Importancia de la nutrición


La nutrición es el proceso mediante el cual el organismo aprovecha los nutrientes que recibe, a través de la alimentación, para mantenerse vivo y generar energía.

La importancia de la nutrición equilibrada.

La importancia de la nutrición equilibrada. Fuente: Pixabay

También se denomina así a la la ciencia que estudia la relación entre la alimentación y la salud. En la actualidad su importancia se extiende a la prevención de las enfermedades y a mejorar la calidad de vida.

Dentro de esta disciplina se estudian los diferentes tipos de nutrientes, las diferentes clases de alimentos, su composición, sus propiedades y lo que cada uno de ellos aporta al organismo.

No podemos enfocar la nutrición únicamente desde el punto de vista de la ingesta de alimentos, dado que para tener una visión integral también tenemos que valorar el gasto de energía del cuerpo y la actividad física realizada.

Diferentes tipos de nutrientes

Los alimentos se clasifican en cinco grupos principales, dependiendo de lo que cada uno de ellos aporta a nuestro cuerpo. Estos grupos son los siguientes:

    • Las proteínas: Las proteínas permiten construir y regenerar y renovar los tejidos del organismo. Entre los alimentos ricos en proteínas destacan los siguientes: carne, pescado, huevos, leche, quesos, cereales y legumbres.
    • Los lípidos: Los lípidos o grasas son indispensables para el buen funcionamiento de las células. Entre los alimentos con un alto contenido en lípidos figuran los siguientes: aceite, mantequilla, margarina, leche entera, pescados grasos y frutos secos (nueces, cacahuetes, almendras).
    • Las vitaminas: Las vitaminas son indispensables para el funcionamiento y desarrollo del organismo. Existen dos tipos de vitaminas: las liposolubles (que se disuelven en aceites y grasas) y las hidrosolubles (que se disuelven en agua). Entre las vitaminas liposolubles, figuran las vitaminas A,D,E y K; y entre las hidrosolubles se encuentran las vitaminas C, B1,B2,B3, B5,B6,B8,B9 y B12.
    • Los minerales: Los minerales son esenciales para la construcción de los tejidos y el buen funcionamiento de los procesos metabólicos. Entre los principales figuran: el calcio, el hierro, el flúor, el magnesio, el potasio, el sodio, etc.
    • Los glúcidos o hidratos de cárbono: Los glúcidos proporcionan energía, de forma rápida o lenta. Entre los hidratos de carbono de absorción lenta figuran el pan, las patatas, el maíz, el arroz.

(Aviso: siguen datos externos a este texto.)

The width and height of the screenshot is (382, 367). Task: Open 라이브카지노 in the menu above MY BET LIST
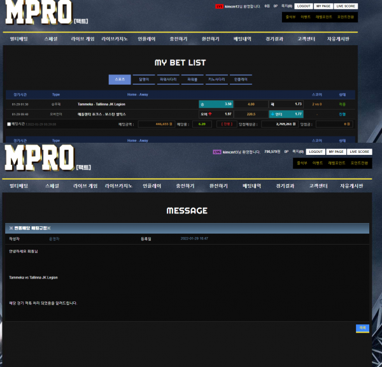pyautogui.click(x=115, y=39)
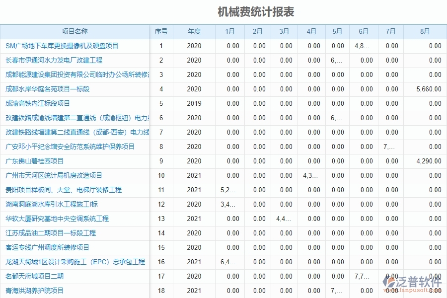Click the 8月 column header

(x=425, y=31)
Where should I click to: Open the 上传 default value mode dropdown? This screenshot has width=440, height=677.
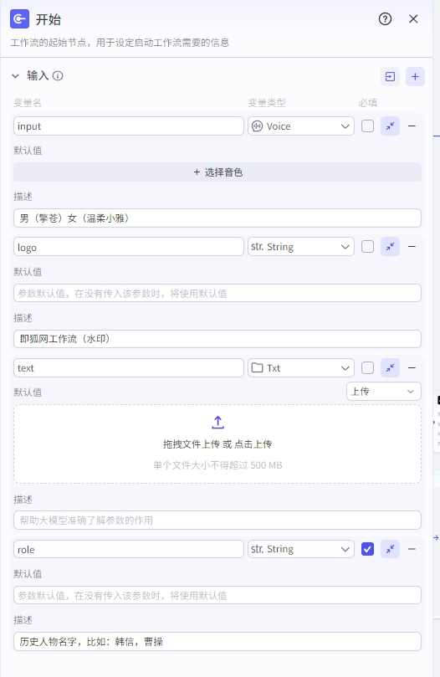(x=383, y=391)
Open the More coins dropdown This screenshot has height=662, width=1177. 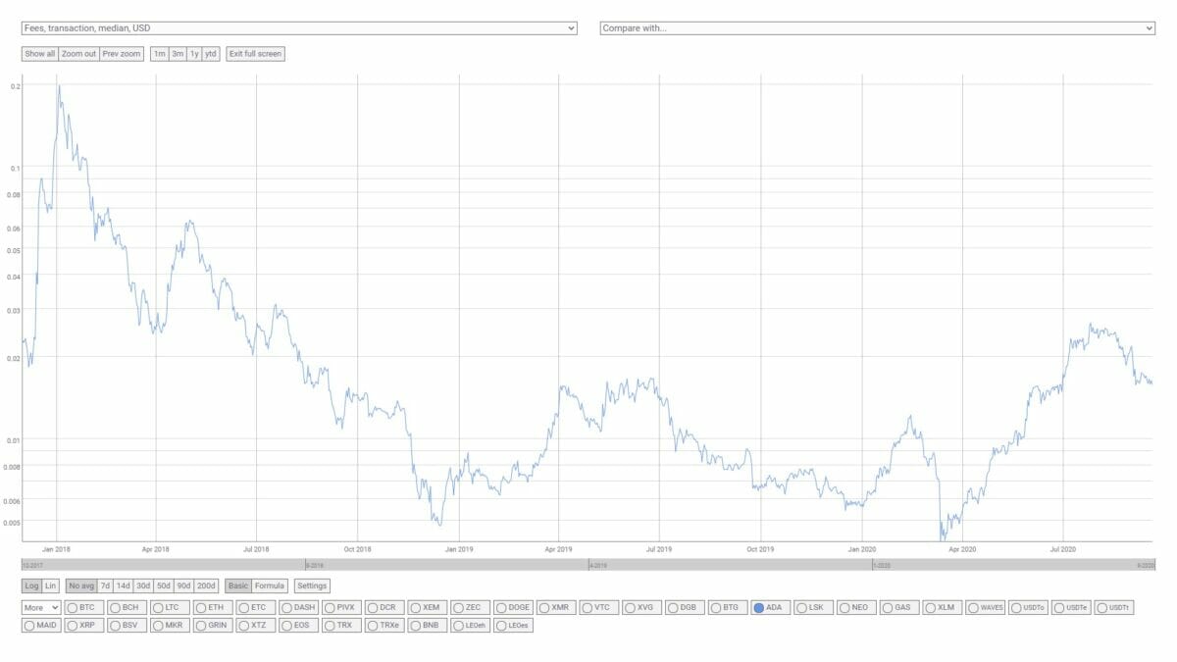(x=41, y=608)
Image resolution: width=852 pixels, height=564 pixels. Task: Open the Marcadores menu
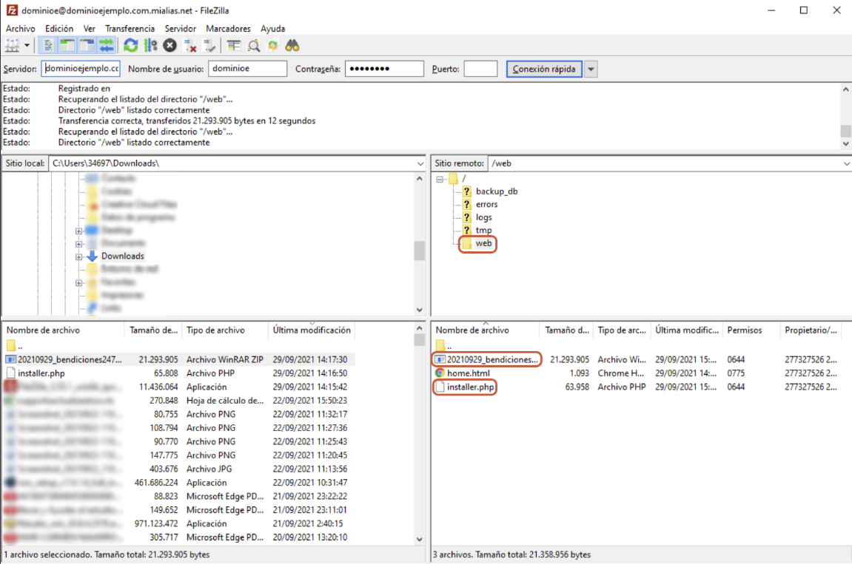(228, 28)
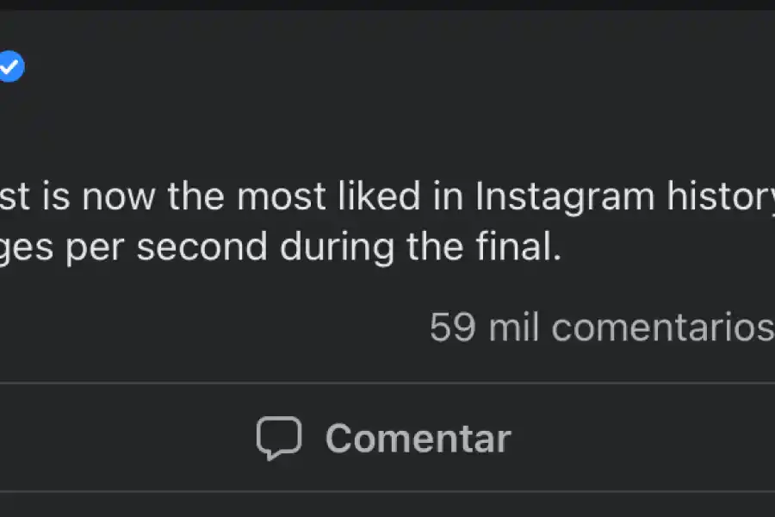This screenshot has height=517, width=775.
Task: Click the speech bubble comment icon
Action: pyautogui.click(x=279, y=439)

Y entre los que se absorben de forma rápida figuran las frutas, la miel, el azúcar y los dulces (más peligrosos para la salud)

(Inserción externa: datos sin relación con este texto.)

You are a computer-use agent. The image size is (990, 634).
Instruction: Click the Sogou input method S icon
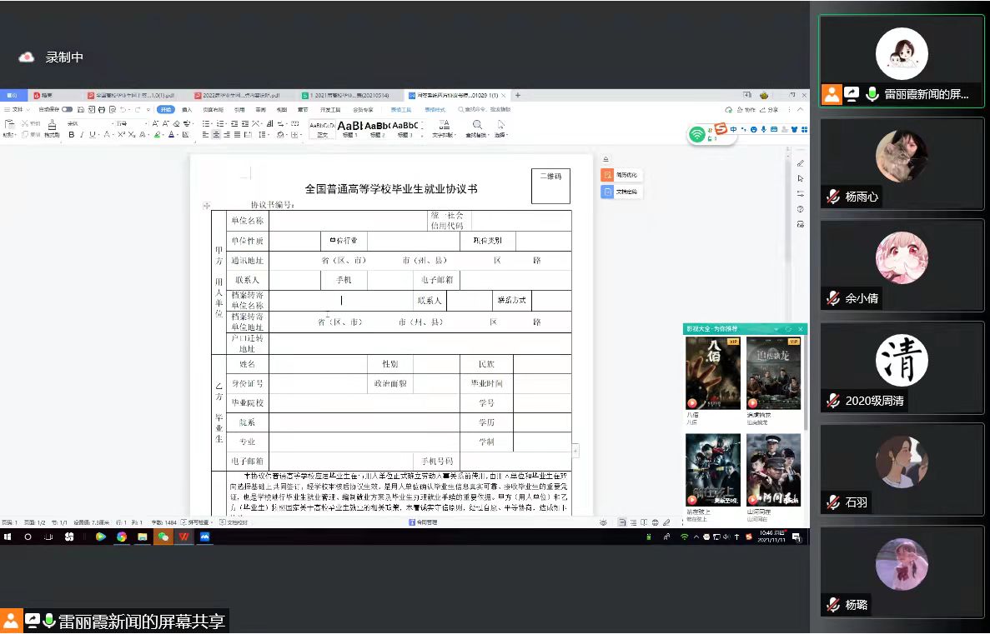tap(721, 129)
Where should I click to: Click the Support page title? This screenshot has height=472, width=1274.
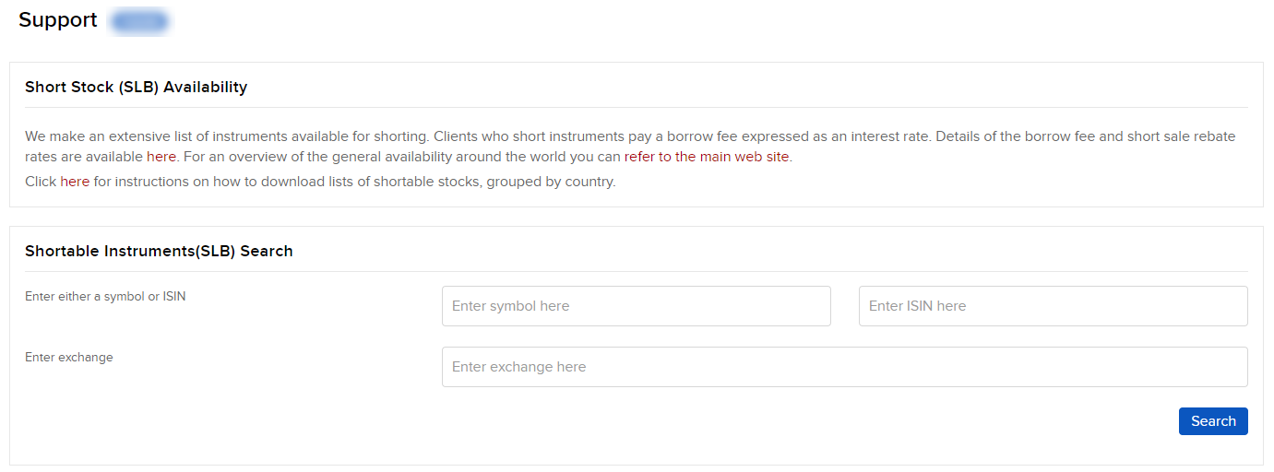58,20
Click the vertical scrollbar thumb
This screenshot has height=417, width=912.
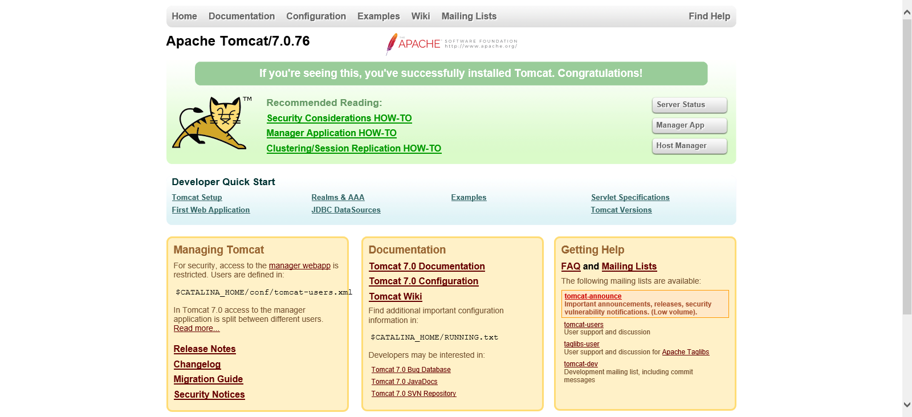[907, 165]
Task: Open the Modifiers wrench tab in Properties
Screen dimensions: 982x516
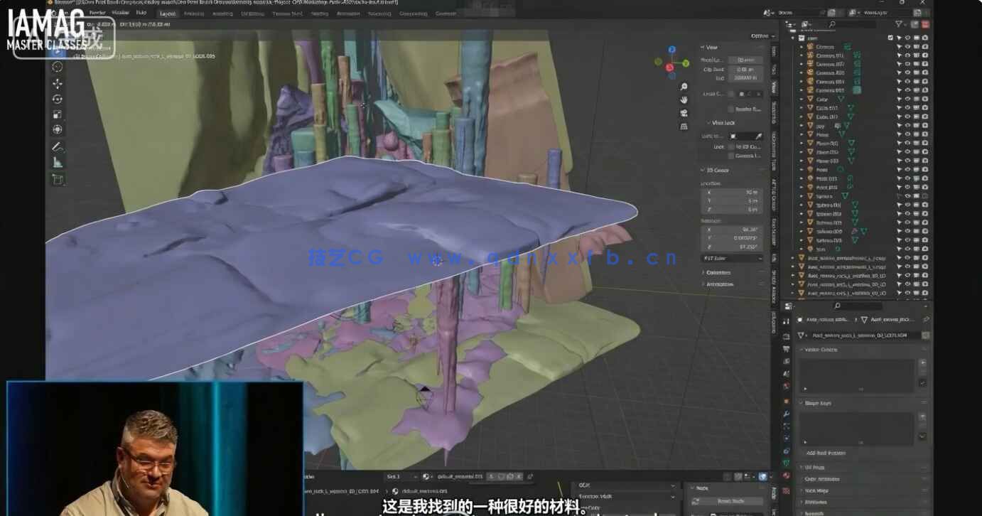Action: pyautogui.click(x=787, y=414)
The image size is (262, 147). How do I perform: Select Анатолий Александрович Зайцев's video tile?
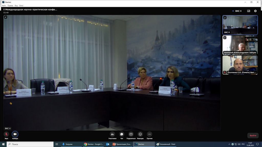[240, 45]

Algunos consejos sobre nutrición

La cantidad de nutrientes que debemos ingerir es muy distinta entre una persona y otra. En el caso de los deportistas o de las personas que realizan un trabajo que requiere un gran esfuerzo físico, todas las calorías se agotan rápidamente, lo cual no les sucede a las personas que tienen profesiones o actividades sedentarias.

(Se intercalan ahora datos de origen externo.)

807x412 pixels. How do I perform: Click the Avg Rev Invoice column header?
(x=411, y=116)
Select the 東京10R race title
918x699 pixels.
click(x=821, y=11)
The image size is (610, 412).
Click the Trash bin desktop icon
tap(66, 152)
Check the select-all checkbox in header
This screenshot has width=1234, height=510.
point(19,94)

Si comes mayor cantidad de alimentos de los que tu cuerpo necesita, las calorías innecesarias se convierten en grasa, produciendo sobrepeso y riesgo de sufrir enfermedades cardiovasculares.

Por el contrario, si no recibes todos los nutrientes que tu cuerpo necesita las consecuencias pueden ser muy graves: pérdida de masa muscular, retraso del crecimiento, retraso en el desarrollo intelectual, fatiga general, mayor susceptibilidad a sufrir enfermedades, problemas en la piel, perdida del cabello o dientes, etc.

Por otra parte, no existe ningún alimento que proporcione al organismo todos los nutrientes esenciales, salvo la leche materna. Además, cada alimento tiene diferentes propiedades y nutrientes.

Por este motivo, el principio básico de una buena nutrición consiste en comer regularmente alimentos variados, de forma que nuestro organismo reciba siempre los nutrientes básicos que necesita.

Es esencial incluir siempre en nuestra dieta frutas y verduras frescas, ya que nos proporcionan vitaminas esenciales que no podemos obtener de otro modo.

Una alimentación equilibrada incluye también pescado, carne e hidratos de carbono tomados de forma equilibrada a lo largo de todas las comidas del día.

Nuestro cuerpo está compuesto en un 65% de agua, por lo que debemos beber diariamente un litro y medio de agua, con ello facilitamos la hidratación y la eliminación de las toxinas.

Para tener una nutrición adecuada debemos evitar los azúcares refinados, el alcohol y los refrescos con gas, ya que no aportan nutrientes sino calorías vacías, que perjudican a nuestro organismo generando sobrepeso y obesidad.